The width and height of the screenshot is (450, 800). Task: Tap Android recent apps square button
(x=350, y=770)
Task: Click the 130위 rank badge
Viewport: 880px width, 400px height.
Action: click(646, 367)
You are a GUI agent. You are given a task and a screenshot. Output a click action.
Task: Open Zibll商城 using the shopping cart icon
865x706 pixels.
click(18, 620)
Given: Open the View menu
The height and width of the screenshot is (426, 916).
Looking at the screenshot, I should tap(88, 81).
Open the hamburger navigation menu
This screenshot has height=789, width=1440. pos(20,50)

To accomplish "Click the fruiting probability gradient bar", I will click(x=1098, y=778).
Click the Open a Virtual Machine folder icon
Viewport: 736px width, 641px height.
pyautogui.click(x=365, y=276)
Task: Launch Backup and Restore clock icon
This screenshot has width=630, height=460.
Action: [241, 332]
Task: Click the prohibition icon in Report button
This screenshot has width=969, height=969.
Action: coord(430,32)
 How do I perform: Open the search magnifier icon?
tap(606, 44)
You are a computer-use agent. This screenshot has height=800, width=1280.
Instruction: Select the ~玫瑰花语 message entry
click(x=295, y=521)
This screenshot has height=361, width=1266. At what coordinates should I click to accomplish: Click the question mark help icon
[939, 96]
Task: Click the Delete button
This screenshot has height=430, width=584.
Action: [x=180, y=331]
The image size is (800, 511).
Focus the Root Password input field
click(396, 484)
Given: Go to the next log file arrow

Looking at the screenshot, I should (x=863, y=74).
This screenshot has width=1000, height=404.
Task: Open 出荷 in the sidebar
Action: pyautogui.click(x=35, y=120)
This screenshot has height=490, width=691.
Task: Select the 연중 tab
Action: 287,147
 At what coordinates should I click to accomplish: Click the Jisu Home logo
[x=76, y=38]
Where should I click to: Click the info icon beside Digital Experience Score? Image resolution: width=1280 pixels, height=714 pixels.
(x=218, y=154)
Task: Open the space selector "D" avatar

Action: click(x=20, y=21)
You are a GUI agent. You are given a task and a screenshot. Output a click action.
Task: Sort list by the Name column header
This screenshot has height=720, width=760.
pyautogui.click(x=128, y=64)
________
◆ WHAT NEEDS TO BE DONE ◆
Would you repeat each of the records above exactly?

◆ RESPONSE ◆
The width and height of the screenshot is (450, 800). Task: Tap Android recent apps square button
(x=350, y=770)
Task: Click the 130위 rank badge
Viewport: 880px width, 400px height.
Action: click(646, 367)
You are a GUI agent. You are given a task and a screenshot. Output a click action.
Task: Open Zibll商城 using the shopping cart icon
865x706 pixels.
click(18, 620)
Given: Open the View menu
The height and width of the screenshot is (426, 916).
Looking at the screenshot, I should tap(88, 81).
Open the hamburger navigation menu
This screenshot has height=789, width=1440. pos(20,50)

To accomplish "Click the fruiting probability gradient bar", I will click(x=1098, y=778).
Click the Open a Virtual Machine folder icon
Viewport: 736px width, 641px height.
pyautogui.click(x=365, y=276)
Task: Launch Backup and Restore clock icon
This screenshot has width=630, height=460.
Action: [241, 332]
Task: Click the prohibition icon in Report button
This screenshot has width=969, height=969.
Action: coord(430,32)
 How do I perform: Open the search magnifier icon?
tap(606, 44)
You are a computer-use agent. This screenshot has height=800, width=1280.
Instruction: Select the ~玫瑰花语 message entry
click(x=295, y=521)
This screenshot has height=361, width=1266. At what coordinates should I click to accomplish: Click the question mark help icon
[939, 96]
Task: Click the Delete button
This screenshot has height=430, width=584.
Action: [x=180, y=331]
The image size is (800, 511).
Focus the Root Password input field
click(396, 484)
Given: Go to the next log file arrow

Looking at the screenshot, I should (x=863, y=74).
This screenshot has width=1000, height=404.
Task: Open 出荷 in the sidebar
Action: pyautogui.click(x=35, y=120)
This screenshot has height=490, width=691.
Task: Select the 연중 tab
Action: 287,147
 At what coordinates should I click to accomplish: Click the Jisu Home logo
[x=76, y=38]
Where should I click to: Click the info icon beside Digital Experience Score? Image resolution: width=1280 pixels, height=714 pixels.
(x=218, y=154)
Task: Open the space selector "D" avatar

Action: click(x=20, y=21)
You are a GUI agent. You are given a task and a screenshot. Output a click action.
Task: Sort list by the Name column header
This screenshot has height=720, width=760.
pyautogui.click(x=128, y=64)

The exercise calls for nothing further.